Extract ::
»»
Mandy Jayne Alfhors British, b. 1967

Mandy is a UK-based self-taught artist whose bold, symbolic works blend expressive portraiture, fluid paint techniques, and luminous metallic details to capture emotion and imagination.

Her work explores a life unfolding and the extraordinary beauty to be found within it.

A multidisciplinary artist working across acrylic painting, digital surrealist collage, and mixed media, her practice moves between the deeply personal and the universally human. Through symbolism, she explores what words alone cannot contain: love in all its forms, transformation, transcendence, and the luminous spaces that exist beyond everyday experience.

Flowers, gold, celestial light, and the upward gaze recur throughout her work not as decoration, but as a visual language. Their roots are ancient: the Day of the Dead tradition of flowers as offerings to the beloved; pagan symbolism and the turning wheel of the seasons; the idyllic and the sacred. Moonflowers bloom only in darkness. Gold falls like an eternal presence. Figures continually reach toward something beyond the frame.

The portraits are self-portraits, depicting the same face moving through different emotional landscapes and seasons of being alive. She has been deeply influenced by creators who refused to separate life from art, including Frida Kahlo, Gustav Klimt, Claude Monet, and Andy Warhol, as well as creative visionaries whose pursuit of feeling and originality resonated profoundly, such as Jim Morrison and Kurt Cobain. Like Yayoi Kusama and David Bowie, she has long felt a yearning toward the universe something vast, luminous, and just beyond reach.

Through her work, she invites viewers to experience the pull of something transcendent: to look upward, as her figures do, and discover wonder waiting there.
««
What is expected ::
Copy out the artist statement on Mandy Jayne Alfhors word for word, in full.

Data for analysis ::
»»
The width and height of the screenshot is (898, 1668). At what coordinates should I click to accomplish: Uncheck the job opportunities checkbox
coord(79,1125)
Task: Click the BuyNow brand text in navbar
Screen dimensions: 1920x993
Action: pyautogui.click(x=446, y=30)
««
Output for this exercise ::
Mandy Jayne Alfhors British, b. 1967

Mandy is a UK-based self-taught artist whose bold, symbolic works blend expressive portraiture, fluid paint techniques, and luminous metallic details to capture emotion and imagination.

Her work explores a life unfolding and the extraordinary beauty to be found within it.

A multidisciplinary artist working across acrylic painting, digital surrealist collage, and mixed media, her practice moves between the deeply personal and the universally human. Through symbolism, she explores what words alone cannot contain: love in all its forms, transformation, transcendence, and the luminous spaces that exist beyond everyday experience.

Flowers, gold, celestial light, and the upward gaze recur throughout her work not as decoration, but as a visual language. Their roots are ancient: the Day of the Dead tradition of flowers as offerings to the beloved; pagan symbolism and the turning wheel of the seasons; the idyllic and the sacred. Moonflowers bloom only in darkness. Gold falls like an eternal presence. Figures continually reach toward something beyond the frame.

The portraits are self-portraits, depicting the same face moving through different emotional landscapes and seasons of being alive. She has been deeply influenced by creators who refused to separate life from art, including Frida Kahlo, Gustav Klimt, Claude Monet, and Andy Warhol, as well as creative visionaries whose pursuit of feeling and originality resonated profoundly, such as Jim Morrison and Kurt Cobain. Like Yayoi Kusama and David Bowie, she has long felt a yearning toward the universe something vast, luminous, and just beyond reach.

Through her work, she invites viewers to experience the pull of something transcendent: to look upward, as her figures do, and discover wonder waiting there.